Des piscines dans les villes et des questions écologiques 

Et après, les Parisiens pourront-ils se baigner en ville ? C’est encore difficile à dire. Car maintenir sur le long terme une Seine baignable requiert des moyens colossaux. Les orages constituent notamment un problème d’ampleur : en cas de forte pluie, quand les égouts débordent, les eaux “sales” sont actuellement déversées dans la Seine. Réponse de la mairie : la construction d’un grand bassin de stockage sous la gare d'Austerlitz. « Avec ces moyens, on aurait pu imaginer des mesures plus vertueuses. Comme une politique ambitieuse d’infiltration des eaux de pluie dans les sols, en désimperméabilisant, en multipliant des toitures végétalisées », soulignait au magazine Reporterre Jean-Claude Olivia, élu écologiste de Bagnolet en Seine-Saint-Denis. 
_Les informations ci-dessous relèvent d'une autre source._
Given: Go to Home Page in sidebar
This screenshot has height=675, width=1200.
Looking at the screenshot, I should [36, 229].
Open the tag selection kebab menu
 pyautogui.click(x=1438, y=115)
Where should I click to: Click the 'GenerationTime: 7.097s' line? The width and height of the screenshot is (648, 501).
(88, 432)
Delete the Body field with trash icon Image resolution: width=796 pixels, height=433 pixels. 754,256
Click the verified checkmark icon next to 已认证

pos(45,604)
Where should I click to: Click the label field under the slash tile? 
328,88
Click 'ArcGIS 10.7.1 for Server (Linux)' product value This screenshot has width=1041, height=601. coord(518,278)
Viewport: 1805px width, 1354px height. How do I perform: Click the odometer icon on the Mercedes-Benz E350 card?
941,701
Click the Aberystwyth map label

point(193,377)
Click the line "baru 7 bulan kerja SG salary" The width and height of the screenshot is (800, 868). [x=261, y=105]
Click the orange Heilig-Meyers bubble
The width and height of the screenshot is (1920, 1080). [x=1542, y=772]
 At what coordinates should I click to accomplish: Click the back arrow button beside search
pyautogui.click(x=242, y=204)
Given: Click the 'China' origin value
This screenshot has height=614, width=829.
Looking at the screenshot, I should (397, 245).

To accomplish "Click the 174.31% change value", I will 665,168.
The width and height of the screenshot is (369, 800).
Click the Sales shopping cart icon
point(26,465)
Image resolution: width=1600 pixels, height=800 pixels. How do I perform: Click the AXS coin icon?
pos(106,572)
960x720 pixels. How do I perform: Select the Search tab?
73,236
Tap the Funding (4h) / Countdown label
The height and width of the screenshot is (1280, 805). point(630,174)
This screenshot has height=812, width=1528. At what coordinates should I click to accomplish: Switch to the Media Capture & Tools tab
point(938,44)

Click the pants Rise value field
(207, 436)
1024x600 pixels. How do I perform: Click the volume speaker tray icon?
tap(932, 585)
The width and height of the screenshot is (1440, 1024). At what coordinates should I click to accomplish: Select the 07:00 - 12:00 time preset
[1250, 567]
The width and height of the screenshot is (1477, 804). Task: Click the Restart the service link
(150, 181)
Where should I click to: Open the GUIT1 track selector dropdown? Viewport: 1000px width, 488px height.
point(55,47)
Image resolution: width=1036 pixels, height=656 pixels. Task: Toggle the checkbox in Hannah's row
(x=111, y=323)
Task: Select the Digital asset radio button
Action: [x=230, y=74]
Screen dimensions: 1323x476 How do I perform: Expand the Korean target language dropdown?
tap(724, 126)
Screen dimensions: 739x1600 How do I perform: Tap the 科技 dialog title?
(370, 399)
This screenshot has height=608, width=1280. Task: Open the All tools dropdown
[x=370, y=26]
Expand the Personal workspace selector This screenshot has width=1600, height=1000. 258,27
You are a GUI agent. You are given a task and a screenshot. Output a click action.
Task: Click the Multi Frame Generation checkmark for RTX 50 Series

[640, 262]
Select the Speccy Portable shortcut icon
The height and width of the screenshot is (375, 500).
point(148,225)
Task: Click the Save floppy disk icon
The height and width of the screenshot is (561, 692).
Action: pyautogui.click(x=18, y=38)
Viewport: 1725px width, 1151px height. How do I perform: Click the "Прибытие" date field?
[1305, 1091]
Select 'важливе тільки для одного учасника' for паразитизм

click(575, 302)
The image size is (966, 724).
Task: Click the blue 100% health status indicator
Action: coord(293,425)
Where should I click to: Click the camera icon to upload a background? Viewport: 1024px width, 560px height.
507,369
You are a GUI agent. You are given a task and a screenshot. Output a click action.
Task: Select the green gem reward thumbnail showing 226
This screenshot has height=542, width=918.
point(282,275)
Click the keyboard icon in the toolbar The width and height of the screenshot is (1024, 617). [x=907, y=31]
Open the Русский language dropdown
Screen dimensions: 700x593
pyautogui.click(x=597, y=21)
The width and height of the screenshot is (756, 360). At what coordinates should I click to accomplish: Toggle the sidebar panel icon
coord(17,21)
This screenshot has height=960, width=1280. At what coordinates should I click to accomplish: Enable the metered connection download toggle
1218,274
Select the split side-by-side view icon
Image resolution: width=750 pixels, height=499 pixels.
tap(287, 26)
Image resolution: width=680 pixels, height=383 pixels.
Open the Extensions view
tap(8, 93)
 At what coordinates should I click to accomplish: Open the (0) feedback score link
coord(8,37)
Conséquence : il est peu probable que la Seine devienne la nouvelle Limmat - le fleuve qui traverse Zurich, la ville la plus peuplée de Suisse. La mairie de Paris explique donc qu’elle mettra en place plusieurs sites de baignades dans la capitale, à la manière de la baignade dans le bassin de La Villette. Cinq sont actuellement à l’étude : deux sur les bords du Parc Rives de Seine (Paris Centre), un sur le bras Marie (Paris Centre), un au port de Bercy (12e), et un sur l'Allée du Bord-de-l'Eau dans le bois de Boulogne (16e). On espère que les parisiens pourront donc barboter dans l’eau rapidement.